(Material provided)
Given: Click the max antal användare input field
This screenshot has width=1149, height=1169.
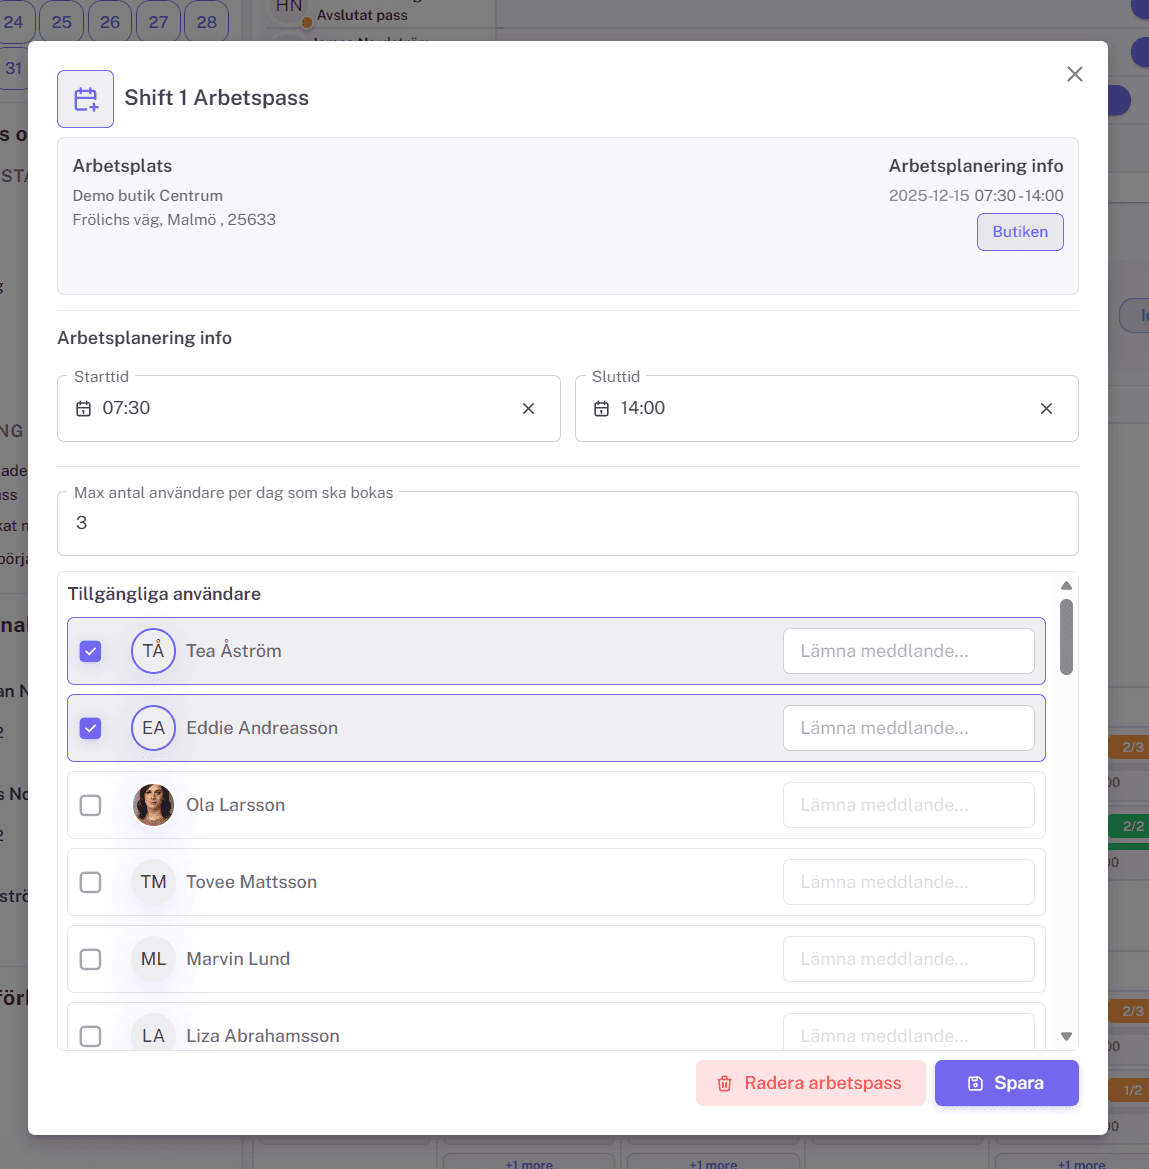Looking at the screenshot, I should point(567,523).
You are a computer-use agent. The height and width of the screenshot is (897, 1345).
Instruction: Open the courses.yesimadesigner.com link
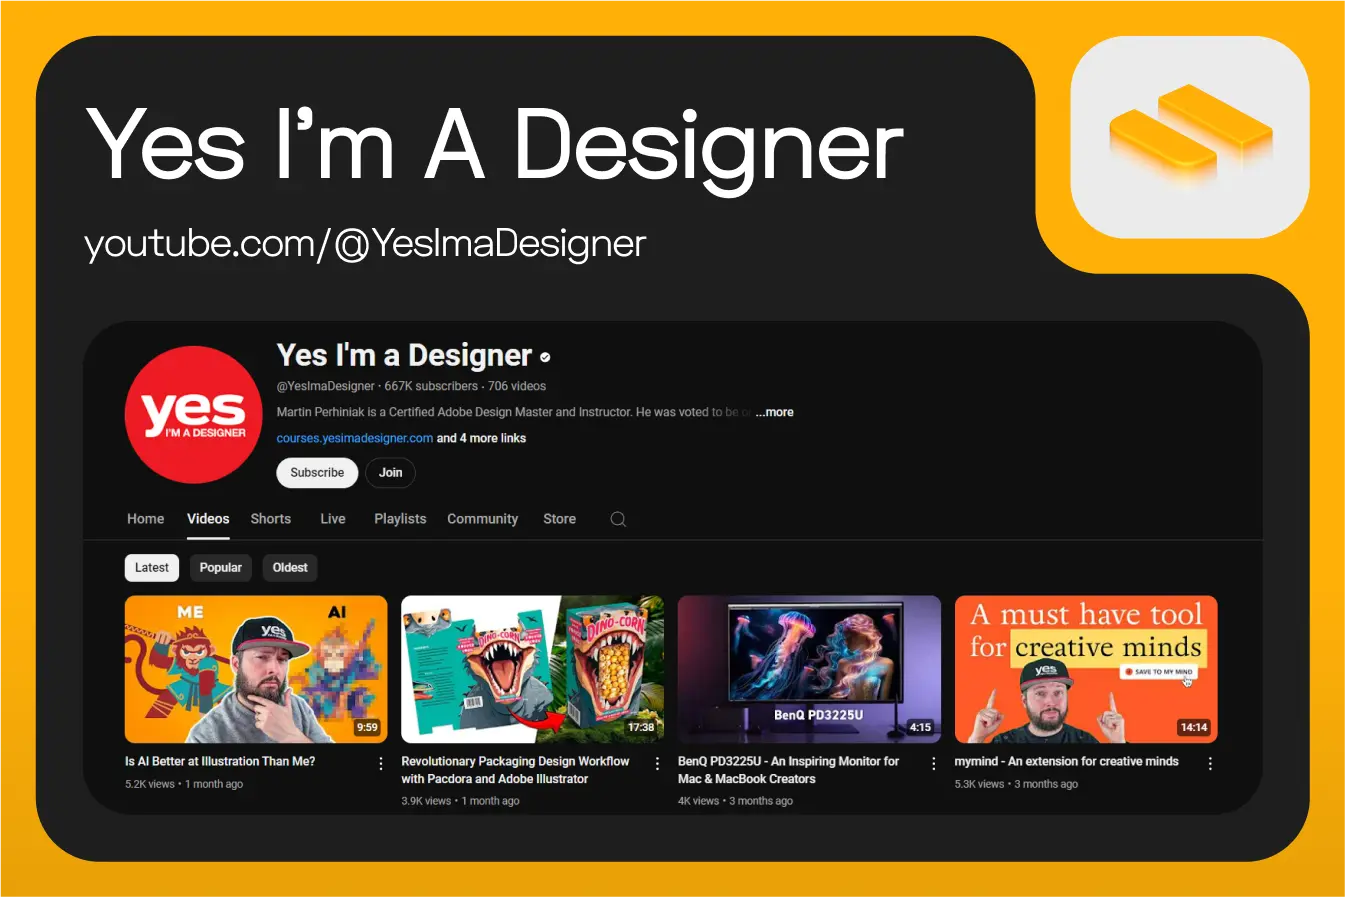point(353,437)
(End Material provided)
Only the lines from the line that contains "You are a computer-use" through the end of the entries are to be written out, exactly and without pictures, both ends included.

* Answer area
You are a computer-use agent. The height and width of the screenshot is (897, 1345).
Instruction: Open the courses.yesimadesigner.com link
point(353,437)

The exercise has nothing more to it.